Without systems engineering the world’s progress would be impeded. Systems engineering facilitates the communication between different disciplines and enables and improves interactions between different components of a large system. Without the approaches of systems engineering, the ability to design useful complex systems would be extremely difficult. It is because of systems engineering that we reached the moon, that we can travel across oceans,that we can communicate to the far reaches of the globe in milliseconds. Without systems engineering our world would indeed look different.
What advice would you give to students wanting to pursue industrial and systems engineering?
Systems engineering is unlike any other engineering discipline. It is a melting pot of individuals from all disciplines coming together to understand how to create these complex, multidiscipline systems. A systems engineer needs to be ready to learn, to embrace the non-traditional, to think in ways that contradict their previous education. Here at UAH we have some of the nation’s best system minds, both in faculty and in the student population, pushing the discipline forward to uncharted territories. The field is quickly growing and offers many opportunities to both the young and the experienced engineers.
Name: Yu Lei, Ph.D.
Department: Chemical and materials engineering
Title: Assistant professor
How would you describe chemical and materials engineering in layman’s terms?
Chemical engineering is the study and practice of translating lab-scale chemical processes into industrial-scale, commercial production of valuable products. These transformations are the centerpieces of the chemical, petroleum, pharmaceutical, electronic and environmental industries.
How does chemical and materials engineering impact the average person’s daily life?
Chemical engineering is making impacts on a wide range of aspects in the society including food, clean water, energy, health and the environment.
What are some of the more well-known products and developments that have come about as a result of chemical and materials engineering?
Too many – just to give a few samples here: synthetic fibers that make clothes more comfortable and waterproof; bio-compatible materials for implants; efficient and affordable medicines; catalytic converters that remove toxic chemicals and soots from the vehicle and power plant exhausts.

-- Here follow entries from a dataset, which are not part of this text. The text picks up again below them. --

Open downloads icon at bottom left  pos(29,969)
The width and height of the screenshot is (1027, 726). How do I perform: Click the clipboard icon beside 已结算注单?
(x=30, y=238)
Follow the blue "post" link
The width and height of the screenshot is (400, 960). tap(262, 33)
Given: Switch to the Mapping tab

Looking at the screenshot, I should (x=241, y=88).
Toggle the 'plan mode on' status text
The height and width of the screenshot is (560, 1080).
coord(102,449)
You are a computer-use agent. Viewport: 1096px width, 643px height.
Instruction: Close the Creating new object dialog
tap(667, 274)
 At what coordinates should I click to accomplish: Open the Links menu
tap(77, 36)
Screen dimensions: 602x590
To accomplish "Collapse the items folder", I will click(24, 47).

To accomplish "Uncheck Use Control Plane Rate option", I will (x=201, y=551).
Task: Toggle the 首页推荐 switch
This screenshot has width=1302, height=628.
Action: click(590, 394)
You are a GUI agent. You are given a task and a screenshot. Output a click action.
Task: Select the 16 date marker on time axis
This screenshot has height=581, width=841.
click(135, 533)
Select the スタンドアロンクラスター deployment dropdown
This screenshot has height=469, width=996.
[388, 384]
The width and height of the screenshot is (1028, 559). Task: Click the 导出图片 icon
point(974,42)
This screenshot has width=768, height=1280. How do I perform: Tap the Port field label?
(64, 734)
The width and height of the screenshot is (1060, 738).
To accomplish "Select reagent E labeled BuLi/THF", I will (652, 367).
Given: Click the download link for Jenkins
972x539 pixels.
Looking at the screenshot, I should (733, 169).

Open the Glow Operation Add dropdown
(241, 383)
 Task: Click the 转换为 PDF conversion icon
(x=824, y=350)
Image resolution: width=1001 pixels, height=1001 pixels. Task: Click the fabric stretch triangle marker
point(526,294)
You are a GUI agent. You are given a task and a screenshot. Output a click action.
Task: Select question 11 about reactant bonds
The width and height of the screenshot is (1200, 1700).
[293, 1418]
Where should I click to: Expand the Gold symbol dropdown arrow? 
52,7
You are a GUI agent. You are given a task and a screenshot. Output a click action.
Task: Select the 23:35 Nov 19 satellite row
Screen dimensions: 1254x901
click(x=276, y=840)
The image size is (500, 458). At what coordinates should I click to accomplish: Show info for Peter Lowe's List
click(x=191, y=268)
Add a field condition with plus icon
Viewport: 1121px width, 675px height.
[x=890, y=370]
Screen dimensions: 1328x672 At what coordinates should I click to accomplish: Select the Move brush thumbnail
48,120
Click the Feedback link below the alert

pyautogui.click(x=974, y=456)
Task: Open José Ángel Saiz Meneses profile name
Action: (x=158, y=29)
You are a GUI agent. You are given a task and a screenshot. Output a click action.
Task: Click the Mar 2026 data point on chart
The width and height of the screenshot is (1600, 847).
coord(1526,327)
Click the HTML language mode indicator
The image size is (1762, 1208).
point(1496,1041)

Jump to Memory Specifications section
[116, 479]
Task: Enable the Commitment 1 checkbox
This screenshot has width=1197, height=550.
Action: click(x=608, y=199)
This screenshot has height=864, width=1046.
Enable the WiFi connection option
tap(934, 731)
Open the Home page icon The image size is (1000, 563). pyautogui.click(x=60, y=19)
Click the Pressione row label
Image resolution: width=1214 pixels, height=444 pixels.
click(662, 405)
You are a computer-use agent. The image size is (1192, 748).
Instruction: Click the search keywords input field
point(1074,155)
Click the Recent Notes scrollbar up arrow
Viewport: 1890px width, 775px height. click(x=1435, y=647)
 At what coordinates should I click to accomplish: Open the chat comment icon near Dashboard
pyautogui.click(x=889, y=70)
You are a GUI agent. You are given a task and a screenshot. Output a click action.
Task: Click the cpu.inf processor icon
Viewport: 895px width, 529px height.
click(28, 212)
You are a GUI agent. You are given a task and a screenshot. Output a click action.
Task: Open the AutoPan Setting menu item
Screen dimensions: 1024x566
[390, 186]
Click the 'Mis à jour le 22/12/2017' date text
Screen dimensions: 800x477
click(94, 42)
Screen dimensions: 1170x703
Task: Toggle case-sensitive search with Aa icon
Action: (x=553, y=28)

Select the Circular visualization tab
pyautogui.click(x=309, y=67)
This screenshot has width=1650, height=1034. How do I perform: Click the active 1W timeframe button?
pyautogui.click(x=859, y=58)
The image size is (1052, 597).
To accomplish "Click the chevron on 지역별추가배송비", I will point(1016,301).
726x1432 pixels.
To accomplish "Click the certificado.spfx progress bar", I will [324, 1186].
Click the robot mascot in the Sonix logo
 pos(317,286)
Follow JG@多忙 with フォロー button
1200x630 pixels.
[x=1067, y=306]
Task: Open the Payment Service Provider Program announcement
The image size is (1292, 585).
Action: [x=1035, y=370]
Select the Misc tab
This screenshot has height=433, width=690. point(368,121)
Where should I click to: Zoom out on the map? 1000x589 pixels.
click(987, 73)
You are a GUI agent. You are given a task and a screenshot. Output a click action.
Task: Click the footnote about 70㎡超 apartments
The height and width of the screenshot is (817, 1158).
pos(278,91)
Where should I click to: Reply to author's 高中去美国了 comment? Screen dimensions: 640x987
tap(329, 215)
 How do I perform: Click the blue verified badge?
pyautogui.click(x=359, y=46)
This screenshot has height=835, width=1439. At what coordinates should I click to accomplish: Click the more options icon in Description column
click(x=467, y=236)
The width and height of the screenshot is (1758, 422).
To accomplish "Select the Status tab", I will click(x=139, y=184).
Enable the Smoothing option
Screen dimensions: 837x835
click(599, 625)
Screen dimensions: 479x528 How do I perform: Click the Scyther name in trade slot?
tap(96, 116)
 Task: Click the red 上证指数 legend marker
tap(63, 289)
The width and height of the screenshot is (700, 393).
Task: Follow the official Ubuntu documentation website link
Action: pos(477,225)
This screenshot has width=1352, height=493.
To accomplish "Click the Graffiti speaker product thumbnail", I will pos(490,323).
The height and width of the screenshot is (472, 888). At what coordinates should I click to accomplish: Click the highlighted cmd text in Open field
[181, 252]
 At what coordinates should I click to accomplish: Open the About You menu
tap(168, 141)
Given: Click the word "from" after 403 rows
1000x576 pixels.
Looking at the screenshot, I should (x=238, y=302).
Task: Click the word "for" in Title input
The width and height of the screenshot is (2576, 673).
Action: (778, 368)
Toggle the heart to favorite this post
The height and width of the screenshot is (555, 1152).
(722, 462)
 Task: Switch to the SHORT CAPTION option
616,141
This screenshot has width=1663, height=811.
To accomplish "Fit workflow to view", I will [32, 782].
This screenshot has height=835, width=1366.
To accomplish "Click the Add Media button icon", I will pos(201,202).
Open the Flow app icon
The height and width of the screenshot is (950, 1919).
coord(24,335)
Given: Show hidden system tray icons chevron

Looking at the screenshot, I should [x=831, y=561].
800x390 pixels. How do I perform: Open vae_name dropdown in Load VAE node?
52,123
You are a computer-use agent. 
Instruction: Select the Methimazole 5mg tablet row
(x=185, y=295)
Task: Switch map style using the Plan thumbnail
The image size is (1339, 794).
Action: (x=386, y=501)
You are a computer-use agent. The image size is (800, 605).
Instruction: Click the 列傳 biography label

Where would the world be without chemical and materials engineering?
Some of my students joked the “Stone Age!” Well, it is fair to say, without the contributions from chemical engineering, most of the products we know about, from dishwasher detergent to plastics to lubricants to fertilizers to medicines, would not meet our daily needs.
What advice would you give to students wanting to pursue chemical and materials engineering?
A well-trained chemical engineer has technical knowledge of math, chemistry, physics, biology, engineering and knows about economics, management, safety and environment. It can easily be one of the hardest majors. For the same reason, chemical engineers have many exciting career opportunities. If you have the passion and desire to improve the human condition and to create new and exciting products, then chemical engineering is for you.